### Requirement
Repeat each record exactly. Any picture gets left out.

---+---

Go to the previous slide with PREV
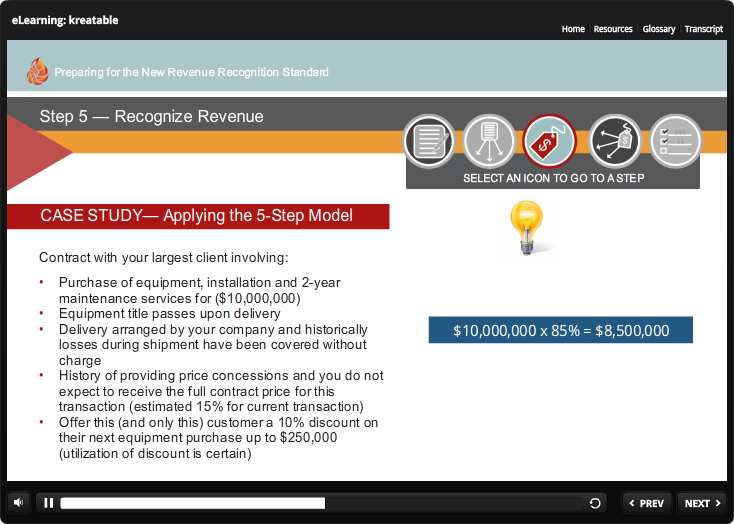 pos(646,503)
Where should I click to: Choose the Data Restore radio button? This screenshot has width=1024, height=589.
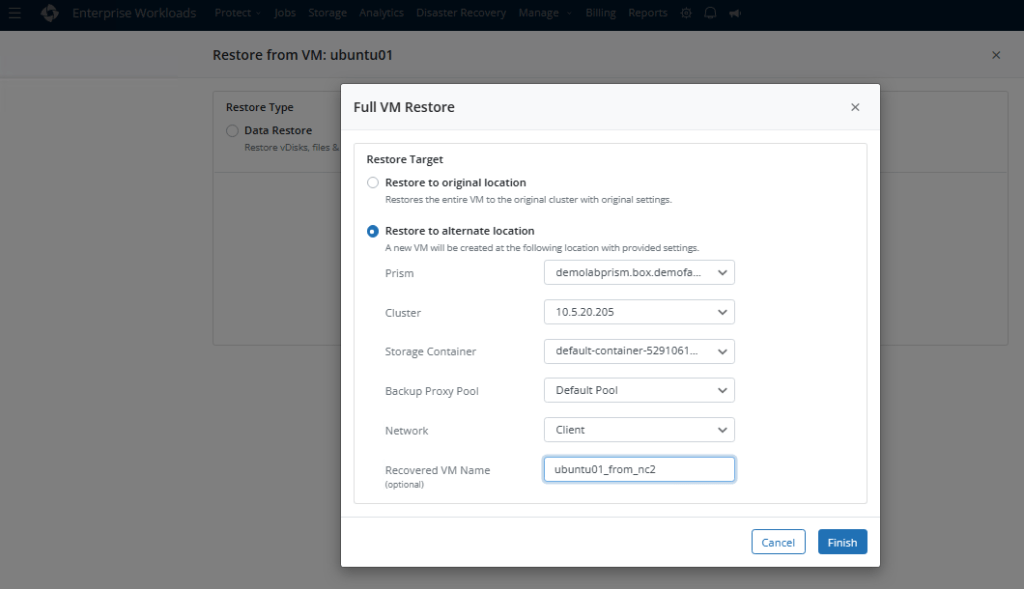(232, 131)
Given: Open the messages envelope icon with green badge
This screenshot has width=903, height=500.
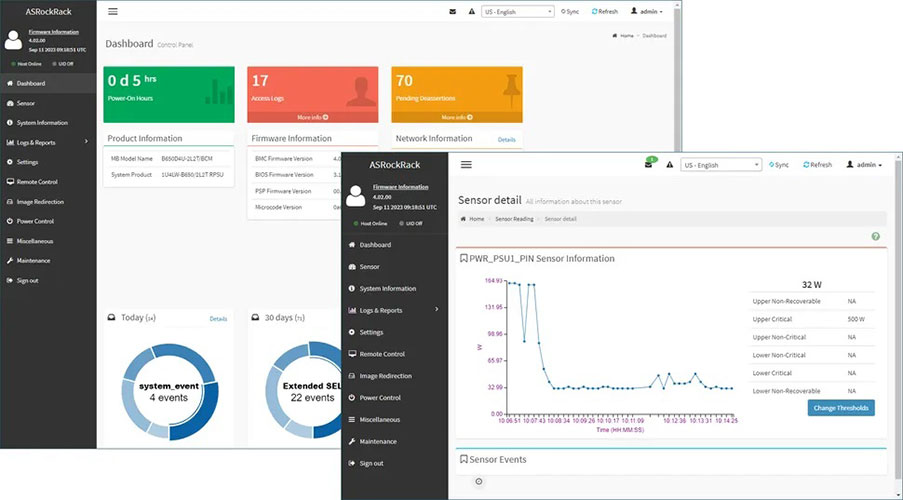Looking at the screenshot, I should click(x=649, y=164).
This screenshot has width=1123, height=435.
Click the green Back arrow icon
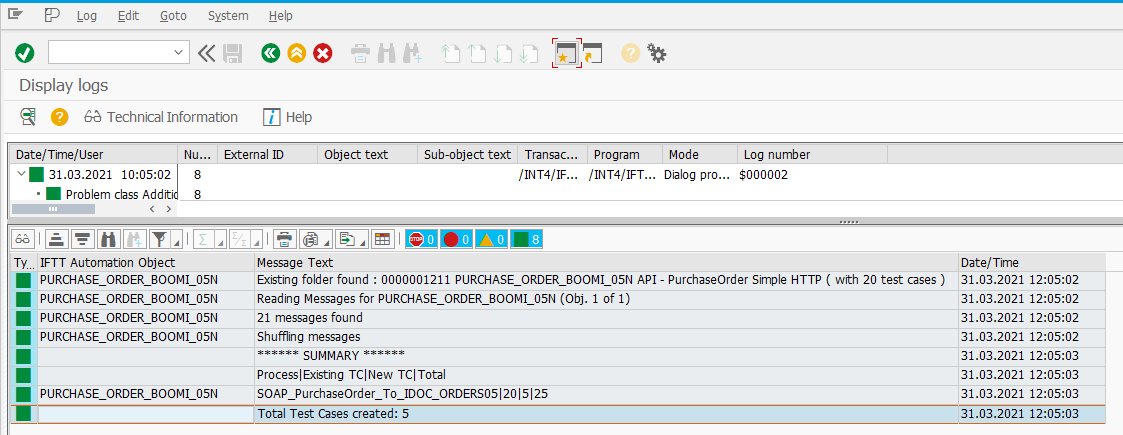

---+---

### Finished exercise
Go to the previous slide with PREV
 pos(646,503)
Where should I click to: Choose the Data Restore radio button? This screenshot has width=1024, height=589.
(232, 131)
Given: Open the messages envelope icon with green badge
This screenshot has width=903, height=500.
Looking at the screenshot, I should click(x=649, y=164).
This screenshot has width=1123, height=435.
Click the green Back arrow icon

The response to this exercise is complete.